March 29th, 2005 by Chandler Howell

In the current Alarmed column at CSO Magazine, Scott Berinato accuses the Information Security profession of failing to protect Corporate Management from themselves, calling it our “Waterloo” and, “the overwhelming defeat of security.”

Companies not only have failed to secure personal data, they can’t secure personal data. The range of technologies available today is in fact incapable of producing an acceptable level of security. The IT infrastructure that business runs on is so flawed, technically and socially, that nothing, no number of security products, can be slapped on post facto to secure personal data.

I agree with him here. It was an “overwhelming defeat of security.” But if he wants to pick a battle, I am still hopeful that it will turn out to be Security’s Battle of Dunkirk.

Information Security has indeed suffered a grave defeat. Our methods and tools are not able to evolve as quickly as the threats. The potential impact of an incident keeps growing. New worms like Witty are giving us a taste of how lucky we have been to date just as old worms like Code Red continue to remind us every month how hard it is to kill these things off once and for all.

Yes, these are dark days for Information Security. It seems like every time we turn around, we read about another major privacy incident. At the same time as our traditional perimeters are eroding we are under siege from malware, crackers, worms, spyware, spam, spim, social engineering and more. Longstanding Best Practices for securing infrastructure no longer hold true.

Internally, we are expected to produce ROI justification for security-related initiatives, effectively asking us to Prove a Negative (hint for those who never took logic: You can’t). Security’s involvement in the IT process has been pushed back to a “Security Review” which consists of nothing more than running an Operating System vulnerability scanner against the servers a day or two prior to Go-Live.

Across the board, the risk and security practitioners I talk to feel like they’re being asked to do more with less, often with the result that they feel their company has assumed avoidable risks either unnecessarily or accidentally because Management was unwilling to (ironically) risk the possibility that proper Risk Management practices would drive up costs or reduce revenue from an initiative.

Look back to the article for a good example:

ChoicePoint’s spokesperson for this incident was its CMO. A brazen choice, a cynical semaphore that said to customers and shareholders and everyone else, “We’re going to spin this.”

Reprehensible, perhaps, but it makes sense. It’s just the logical extension of marketing’s dominance over IT in the first place. Long ago, in an era called the dotcom boom, marketing finally neutered information security. Vendors promised “solutions” to Kool-Aid-drinking marketing veeps. Those veeps in turn promised to alchemize revenue out of consumers’ private information. Go, said the CEO. Buy these technologies, collect this data and we shall dominate and our stock prices will soar.

§ Stored data entries
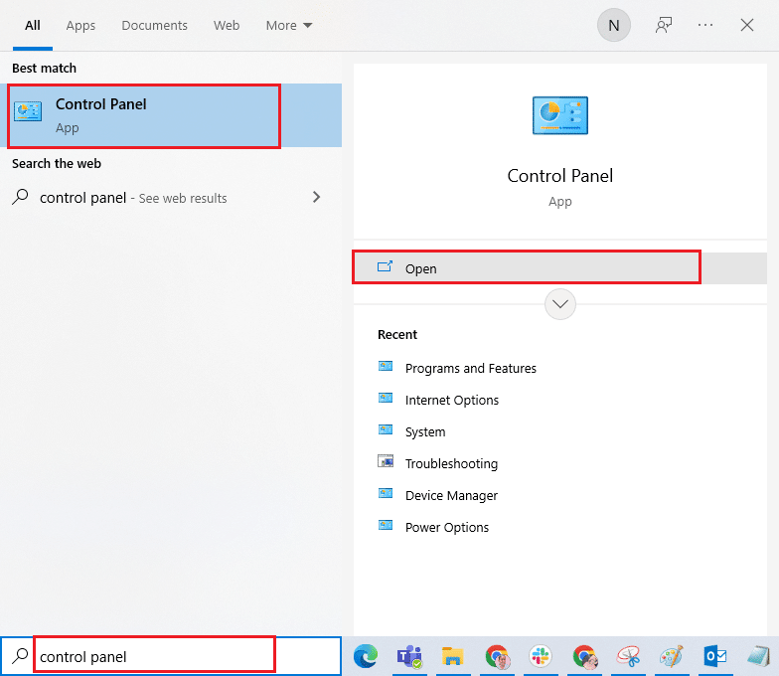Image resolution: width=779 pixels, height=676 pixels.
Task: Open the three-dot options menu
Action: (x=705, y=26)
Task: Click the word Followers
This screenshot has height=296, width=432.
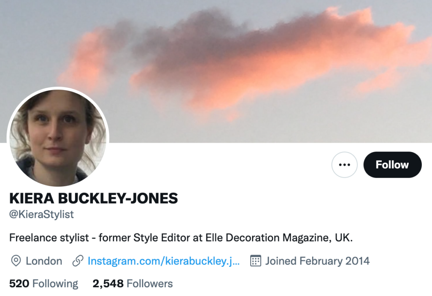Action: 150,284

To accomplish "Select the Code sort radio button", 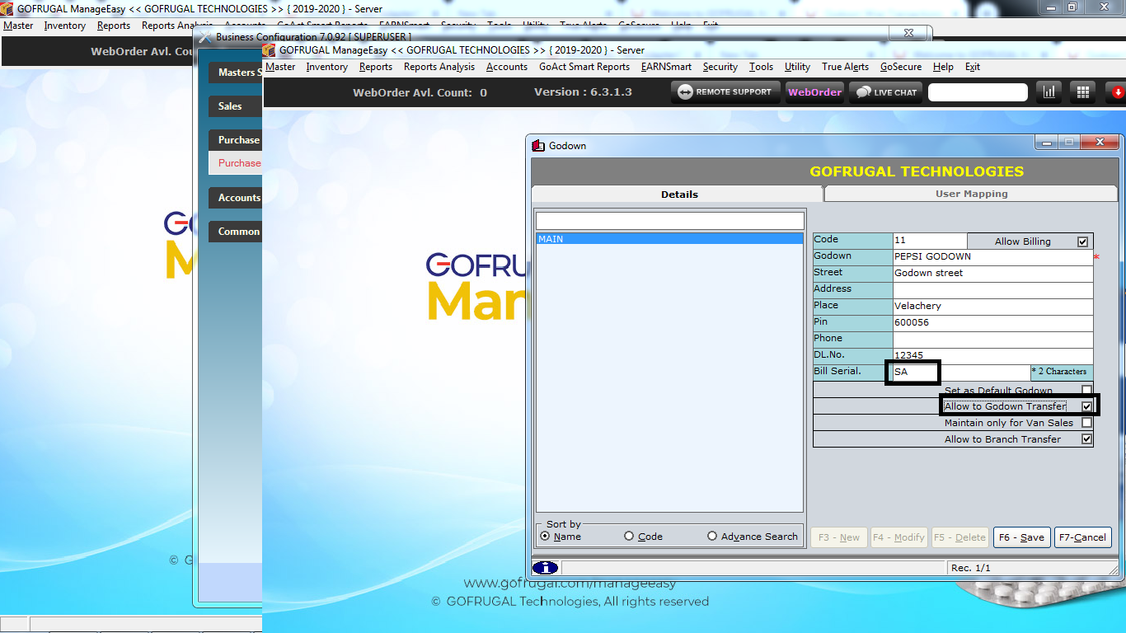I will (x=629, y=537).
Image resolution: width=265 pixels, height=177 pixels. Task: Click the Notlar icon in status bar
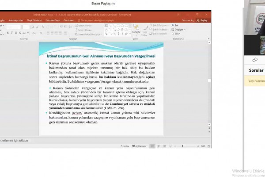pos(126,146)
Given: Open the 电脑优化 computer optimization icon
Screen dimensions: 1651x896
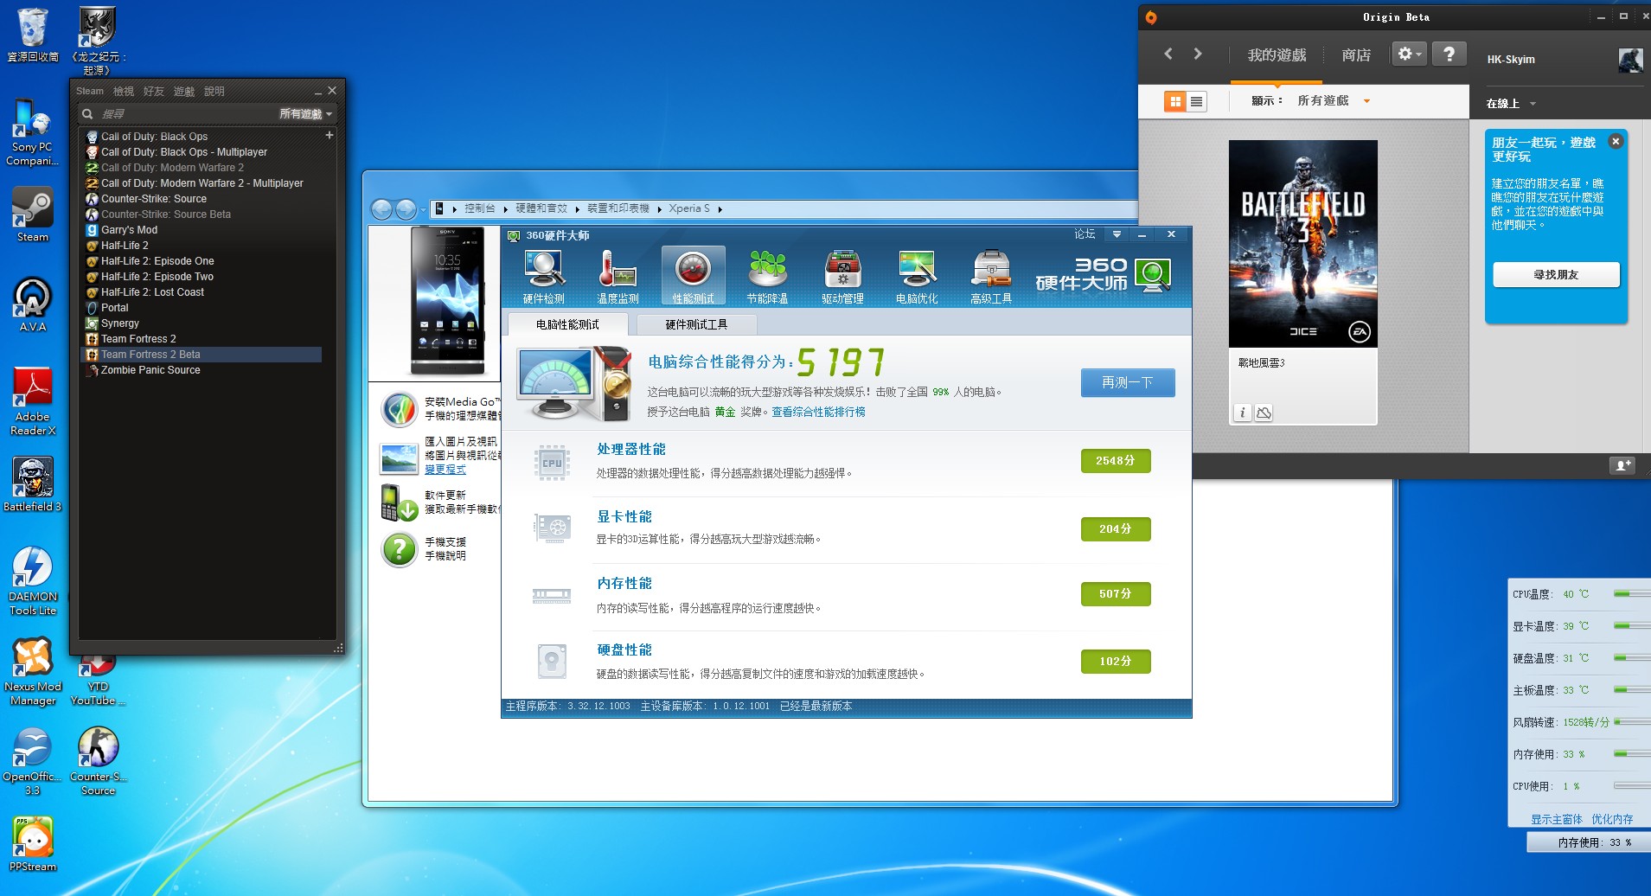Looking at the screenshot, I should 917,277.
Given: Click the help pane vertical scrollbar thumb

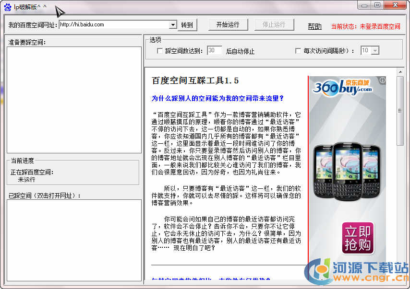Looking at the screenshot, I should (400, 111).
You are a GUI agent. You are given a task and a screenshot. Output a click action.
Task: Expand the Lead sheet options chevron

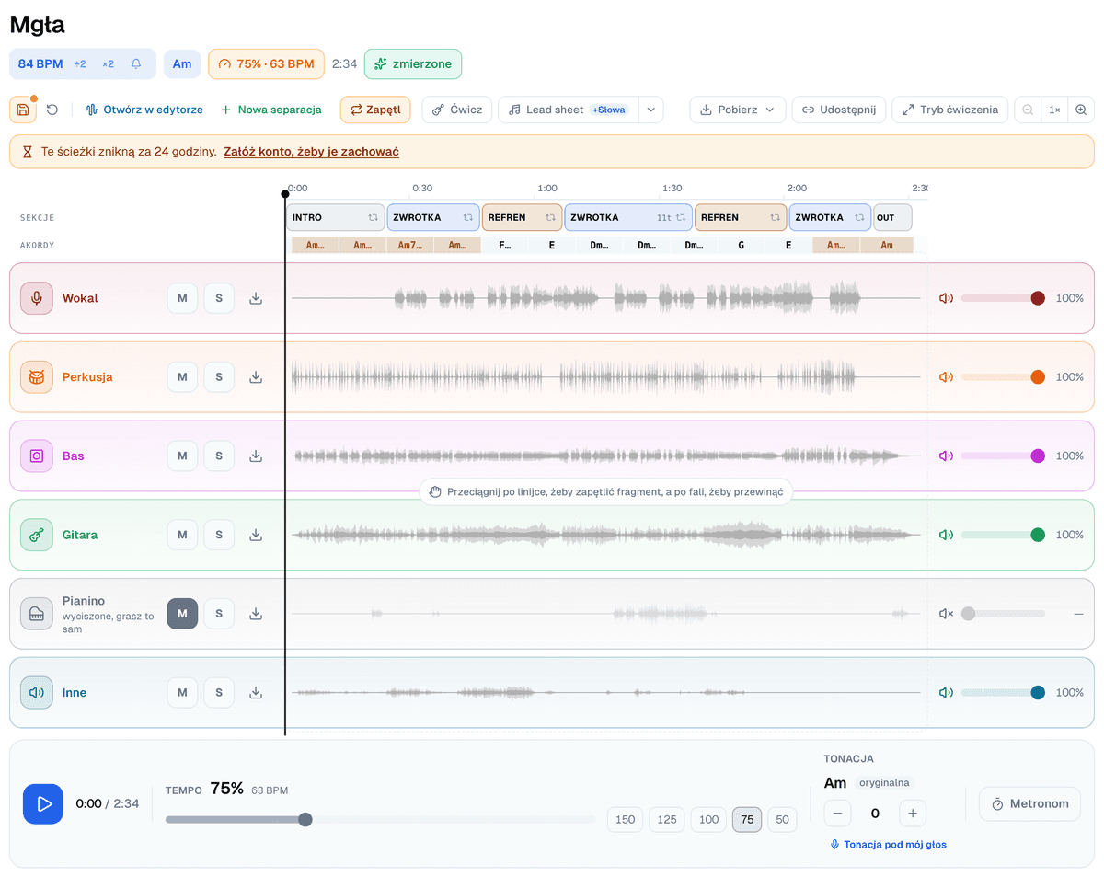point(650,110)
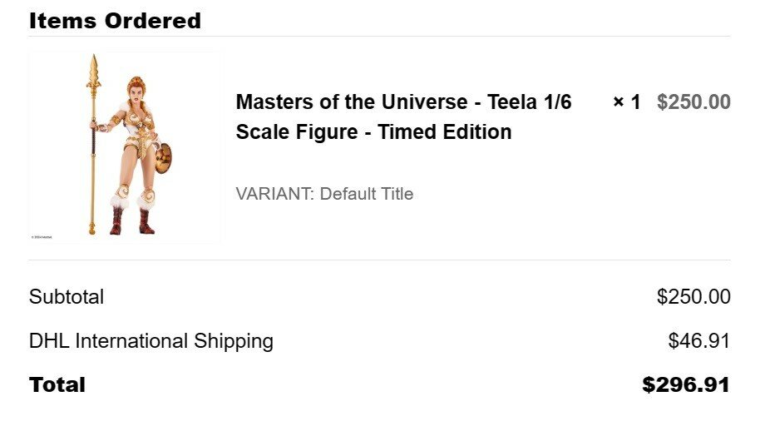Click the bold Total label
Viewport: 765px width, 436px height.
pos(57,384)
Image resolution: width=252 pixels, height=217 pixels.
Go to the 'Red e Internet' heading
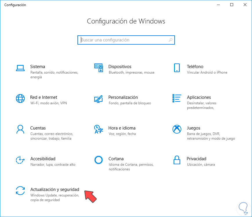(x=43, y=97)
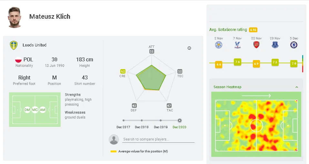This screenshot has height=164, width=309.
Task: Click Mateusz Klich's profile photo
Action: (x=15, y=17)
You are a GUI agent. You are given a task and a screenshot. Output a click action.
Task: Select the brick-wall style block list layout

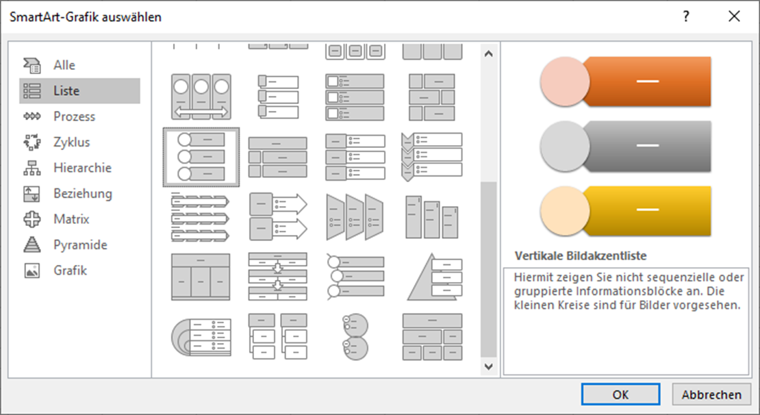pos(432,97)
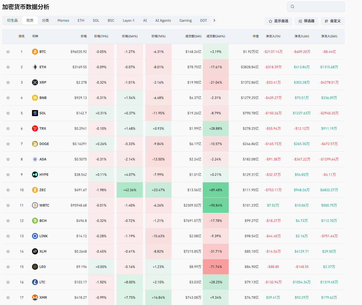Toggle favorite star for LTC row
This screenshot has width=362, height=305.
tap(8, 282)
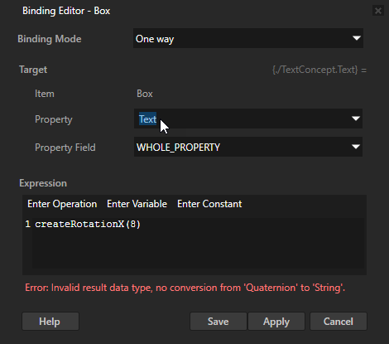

§ ACTION ITEM A
Reproduce the part of the information security post that opens with the words containing "I agree with" and closes with "Battle of Dunkirk.".
§ ACTION ITEM B
According to the information security post, who served as ChoicePoint's spokesperson for the incident?
§ ACTION ITEM C
Carry the information security post forward from its final sentence.

§ EXERCISE RESULT A
I agree with him here. It was an “overwhelming defeat of security.” But if he wants to pick a battle, I am still hopeful that it will turn out to be Security’s Battle of Dunkirk.

§ EXERCISE RESULT B
Its CMO.

§ EXERCISE RESULT C
We may have been pushed off the continent but we’re still in the fight. We’ve got new weapons and allies in the fight thanks to Sarbanes-Oxley (For financial processes and systems) and SB1386, GLB and HIPPA (for disclosure of privacy breaches, credit card handling, and medical privacy). CFO’s are a lot less willing to ignore (assume) risk now that their freedom could be on the line if they sign off on inaccurate financial statements.

Even the threats are starting to help us out. When its significance is properly explained (rapid spread+highly destructive nature+nature of systems impacted), the Witty worm makes a very powerful example of the importance of proactively managing the risk associated with patching and worms. Intrusion Prevention and Anti-virus systems don’t do much good if the vulnerable system has been trashed hours before the signatures come out. In this context, reactive mitigation technologies are a lot less reassuring.

Sure, Information Security is taking the blame for the loss. We have historically done a poor job of Managing Risk because it’s been more about making lists and doing math, whereas “Security” mostly involved Playing With Toys.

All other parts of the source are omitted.